§ The data:
────────────────
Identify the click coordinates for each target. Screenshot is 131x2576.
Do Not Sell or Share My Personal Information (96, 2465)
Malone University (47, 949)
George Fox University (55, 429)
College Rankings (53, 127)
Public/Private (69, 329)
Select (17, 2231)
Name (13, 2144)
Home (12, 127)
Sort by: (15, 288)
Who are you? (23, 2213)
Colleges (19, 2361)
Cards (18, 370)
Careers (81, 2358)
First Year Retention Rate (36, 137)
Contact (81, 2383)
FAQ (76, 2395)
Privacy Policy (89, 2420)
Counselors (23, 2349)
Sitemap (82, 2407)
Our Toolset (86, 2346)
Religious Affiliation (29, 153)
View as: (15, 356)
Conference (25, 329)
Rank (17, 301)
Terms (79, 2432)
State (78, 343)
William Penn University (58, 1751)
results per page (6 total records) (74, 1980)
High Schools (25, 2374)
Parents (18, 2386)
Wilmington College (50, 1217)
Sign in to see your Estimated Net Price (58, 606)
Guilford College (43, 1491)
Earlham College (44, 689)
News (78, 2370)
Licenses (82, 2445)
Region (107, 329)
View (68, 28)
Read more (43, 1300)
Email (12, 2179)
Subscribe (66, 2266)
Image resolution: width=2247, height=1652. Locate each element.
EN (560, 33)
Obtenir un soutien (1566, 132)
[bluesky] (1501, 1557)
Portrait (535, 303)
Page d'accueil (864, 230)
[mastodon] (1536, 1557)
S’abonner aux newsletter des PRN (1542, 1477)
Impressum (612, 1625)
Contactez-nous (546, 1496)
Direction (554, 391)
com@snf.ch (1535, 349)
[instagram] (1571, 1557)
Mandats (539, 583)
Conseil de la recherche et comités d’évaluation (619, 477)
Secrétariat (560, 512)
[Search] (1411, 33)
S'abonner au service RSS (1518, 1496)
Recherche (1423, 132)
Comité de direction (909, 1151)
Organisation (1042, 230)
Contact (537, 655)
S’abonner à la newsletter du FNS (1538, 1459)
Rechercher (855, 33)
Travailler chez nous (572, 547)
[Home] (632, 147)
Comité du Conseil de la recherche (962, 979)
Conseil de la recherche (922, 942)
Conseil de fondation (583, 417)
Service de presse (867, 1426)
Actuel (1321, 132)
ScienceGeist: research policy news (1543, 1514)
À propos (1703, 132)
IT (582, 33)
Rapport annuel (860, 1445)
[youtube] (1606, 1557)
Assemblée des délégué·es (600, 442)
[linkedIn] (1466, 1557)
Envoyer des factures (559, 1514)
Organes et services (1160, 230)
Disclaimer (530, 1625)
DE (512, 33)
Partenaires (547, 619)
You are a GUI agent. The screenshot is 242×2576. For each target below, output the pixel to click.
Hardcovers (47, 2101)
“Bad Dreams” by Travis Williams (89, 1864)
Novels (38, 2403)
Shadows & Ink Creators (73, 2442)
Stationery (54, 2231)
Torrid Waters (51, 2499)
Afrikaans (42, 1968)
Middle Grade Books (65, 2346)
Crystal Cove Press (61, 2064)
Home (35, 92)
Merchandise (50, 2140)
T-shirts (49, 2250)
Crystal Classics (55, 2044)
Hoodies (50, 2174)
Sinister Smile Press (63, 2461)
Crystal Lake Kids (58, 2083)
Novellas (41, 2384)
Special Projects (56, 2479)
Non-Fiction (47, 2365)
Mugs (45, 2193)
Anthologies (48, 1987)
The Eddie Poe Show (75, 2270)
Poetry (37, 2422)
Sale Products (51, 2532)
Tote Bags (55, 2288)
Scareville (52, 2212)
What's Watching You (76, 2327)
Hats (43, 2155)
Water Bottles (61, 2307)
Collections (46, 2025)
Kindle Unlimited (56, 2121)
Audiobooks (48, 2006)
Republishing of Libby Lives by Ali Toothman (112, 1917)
────────────────
Within the material above, transcribe exactly the lines that run from the line holding "High Schools (25, 2374)" through the line holding "Hardcovers (47, 2101)".

High Schools (25, 2374)
Parents (18, 2386)
Wilmington College (50, 1217)
Sign in to see your Estimated Net Price (58, 606)
Guilford College (43, 1491)
Earlham College (44, 689)
News (78, 2370)
Licenses (82, 2445)
Region (107, 329)
View (68, 28)
Read more (43, 1300)
Email (12, 2179)
Subscribe (66, 2266)
Image resolution: width=2247, height=1652. Locate each element.
EN (560, 33)
Obtenir un soutien (1566, 132)
[bluesky] (1501, 1557)
Portrait (535, 303)
Page d'accueil (864, 230)
[mastodon] (1536, 1557)
S’abonner aux newsletter des PRN (1542, 1477)
Impressum (612, 1625)
Contactez-nous (546, 1496)
Direction (554, 391)
com@snf.ch (1535, 349)
[instagram] (1571, 1557)
Mandats (539, 583)
Conseil de la recherche et comités d’évaluation (619, 477)
Secrétariat (560, 512)
[Search] (1411, 33)
S'abonner au service RSS (1518, 1496)
Recherche (1423, 132)
Comité de direction (909, 1151)
Organisation (1042, 230)
Contact (537, 655)
S’abonner à la newsletter du FNS (1538, 1459)
Rechercher (855, 33)
Travailler chez nous (572, 547)
[Home] (632, 147)
Comité du Conseil de la recherche (962, 979)
Conseil de la recherche (922, 942)
Conseil de fondation (583, 417)
Service de presse (867, 1426)
Actuel (1321, 132)
ScienceGeist: research policy news (1543, 1514)
À propos (1703, 132)
IT (582, 33)
Rapport annuel (860, 1445)
[youtube] (1606, 1557)
Assemblée des délégué·es (600, 442)
[linkedIn] (1466, 1557)
Envoyer des factures (559, 1514)
Organes et services (1160, 230)
Disclaimer (530, 1625)
DE (512, 33)
Partenaires (547, 619)
You are a GUI agent. The screenshot is 242×2576. For each target below, output the pixel to click.
Hardcovers (47, 2101)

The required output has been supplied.